Kutipan:
____________________
Dengan kata lain, fenomena pembelajaran Mbah KH. A. Syahid dapat dipahami, bahwa mendekati Yang-Hakiki dapat dilakukan dengan cara menjaga relasi suci manusia dengan Allah dan menjaga relasi suci antar manusia dengan sesama makhluk Allah.  Jadi, manusia atau mereka yang telah menjadi salik, adalah mereka yang bukan mengedepankan sikap individualis dan sarat kepentingan pribadi. Sang Salik, adalah sosok yang tak mudah silau dengan gemerlap dan gebyar arus keduniawian yang dangkal dan dipenuhi fatamorgana.
____________________
Data Tersaji:
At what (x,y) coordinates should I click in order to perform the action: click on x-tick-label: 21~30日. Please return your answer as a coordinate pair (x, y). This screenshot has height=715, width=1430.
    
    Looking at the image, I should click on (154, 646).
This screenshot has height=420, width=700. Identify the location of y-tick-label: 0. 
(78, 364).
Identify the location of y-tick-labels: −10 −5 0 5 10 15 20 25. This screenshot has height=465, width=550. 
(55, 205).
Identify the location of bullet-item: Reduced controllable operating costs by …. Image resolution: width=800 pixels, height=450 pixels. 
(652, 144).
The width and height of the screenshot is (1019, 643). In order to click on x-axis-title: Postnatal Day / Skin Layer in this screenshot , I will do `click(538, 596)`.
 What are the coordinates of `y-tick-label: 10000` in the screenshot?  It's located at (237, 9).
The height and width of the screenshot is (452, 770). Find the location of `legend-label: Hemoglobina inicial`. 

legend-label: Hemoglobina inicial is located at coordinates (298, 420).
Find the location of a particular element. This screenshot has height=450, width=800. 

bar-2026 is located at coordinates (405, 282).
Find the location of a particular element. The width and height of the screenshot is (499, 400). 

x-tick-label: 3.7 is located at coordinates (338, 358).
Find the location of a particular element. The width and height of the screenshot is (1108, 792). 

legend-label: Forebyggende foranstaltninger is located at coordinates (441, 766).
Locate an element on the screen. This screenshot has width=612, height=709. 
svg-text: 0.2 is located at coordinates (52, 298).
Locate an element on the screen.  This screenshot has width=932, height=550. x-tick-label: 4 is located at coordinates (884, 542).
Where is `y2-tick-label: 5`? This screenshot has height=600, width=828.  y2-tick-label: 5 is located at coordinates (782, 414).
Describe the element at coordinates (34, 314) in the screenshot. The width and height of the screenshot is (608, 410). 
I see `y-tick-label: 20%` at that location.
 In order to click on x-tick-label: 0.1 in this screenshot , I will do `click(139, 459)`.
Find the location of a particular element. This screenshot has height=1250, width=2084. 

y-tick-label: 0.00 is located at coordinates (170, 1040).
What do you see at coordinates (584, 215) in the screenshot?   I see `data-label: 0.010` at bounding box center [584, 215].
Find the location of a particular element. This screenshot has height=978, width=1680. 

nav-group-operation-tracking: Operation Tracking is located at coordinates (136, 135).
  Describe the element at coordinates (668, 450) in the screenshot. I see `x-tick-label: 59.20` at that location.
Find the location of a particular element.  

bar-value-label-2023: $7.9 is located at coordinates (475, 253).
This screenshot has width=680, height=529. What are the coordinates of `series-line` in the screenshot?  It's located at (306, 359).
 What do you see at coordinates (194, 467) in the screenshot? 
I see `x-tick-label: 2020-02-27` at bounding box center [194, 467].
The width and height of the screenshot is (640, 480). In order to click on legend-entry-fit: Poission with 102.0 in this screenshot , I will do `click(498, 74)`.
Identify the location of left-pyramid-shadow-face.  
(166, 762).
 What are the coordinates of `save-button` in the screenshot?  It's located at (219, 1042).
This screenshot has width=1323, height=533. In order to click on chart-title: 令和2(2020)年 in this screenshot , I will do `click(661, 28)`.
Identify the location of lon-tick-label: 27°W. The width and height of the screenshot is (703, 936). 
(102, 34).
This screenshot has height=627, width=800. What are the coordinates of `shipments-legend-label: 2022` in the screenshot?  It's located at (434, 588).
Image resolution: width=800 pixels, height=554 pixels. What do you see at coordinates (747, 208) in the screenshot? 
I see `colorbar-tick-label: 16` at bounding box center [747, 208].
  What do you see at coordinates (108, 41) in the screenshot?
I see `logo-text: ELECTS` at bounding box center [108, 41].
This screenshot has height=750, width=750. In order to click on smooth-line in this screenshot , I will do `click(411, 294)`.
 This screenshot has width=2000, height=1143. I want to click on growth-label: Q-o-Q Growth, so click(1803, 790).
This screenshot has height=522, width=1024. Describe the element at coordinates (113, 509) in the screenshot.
____________________
Yang Perlu Dikerjakan:
A - Jawablah pertanyaan berikut berdasarkan kutipan tentang ajaran Mbah KH. A. Syahid:
(i) Dengan cara apa mendekati Yang-Hakiki dapat dilakukan?
(ii) Sikap apa yang tidak dikedepankan oleh mereka yang telah menjadi salik?
(iii) Sang Salik tidak mudah silau dengan apa?
B - Sambung kutipan tentang ajaran Mbah KH. A. Syahid mulai dari kalimat terakhirnya.

Kunci Jawaban:
A -
(i) Dengan menjaga relasi suci manusia dengan Allah dan menjaga relasi suci antar manusia dengan sesama makhluk Allah.
(ii) Sikap individualis dan sarat kepentingan pribadi.
(iii) Dengan gemerlap dan gebyar arus keduniawian yang dangkal dan dipenuhi fatamorgana.

B -
Mewarisi Jejak Kenabian

Belajar dari petikan hikmah dari kisah perjalanan Mbah KH. A. Syahid menegaskan pemahaman kepada santri, pembaca, dan masyarakat yang sezaman dan sesudah zamannya, yaitu jalan sufi adalah jalan membangun kemerdekaan hidup di tengah bentangan kesemestaan, namun jalan kemerdekaan ini harus dibangun berdasar fundasi ketauhidan.

Fundasi ketauhidan bersumber dari dua bahan: syahadah tauhid dan syahadah Rasul. Syahadah Tauhid adalah syahadah yang menegaskan wujud muthlaq Allah yang meliputi semua makhluknya. Sedangkan, Syahadah Rasul adalah syahadah yang menegaskan wujud muthlaq sifat terpuji yang bersumber dari Allah, yang tercermin pada sifat terpuji Nabi Muhammad. Fundasi ketauhidan ini yang menjadi warisan yang tetap menjadi pegangan teguh Mbah KH. A. Syahid Kemadu.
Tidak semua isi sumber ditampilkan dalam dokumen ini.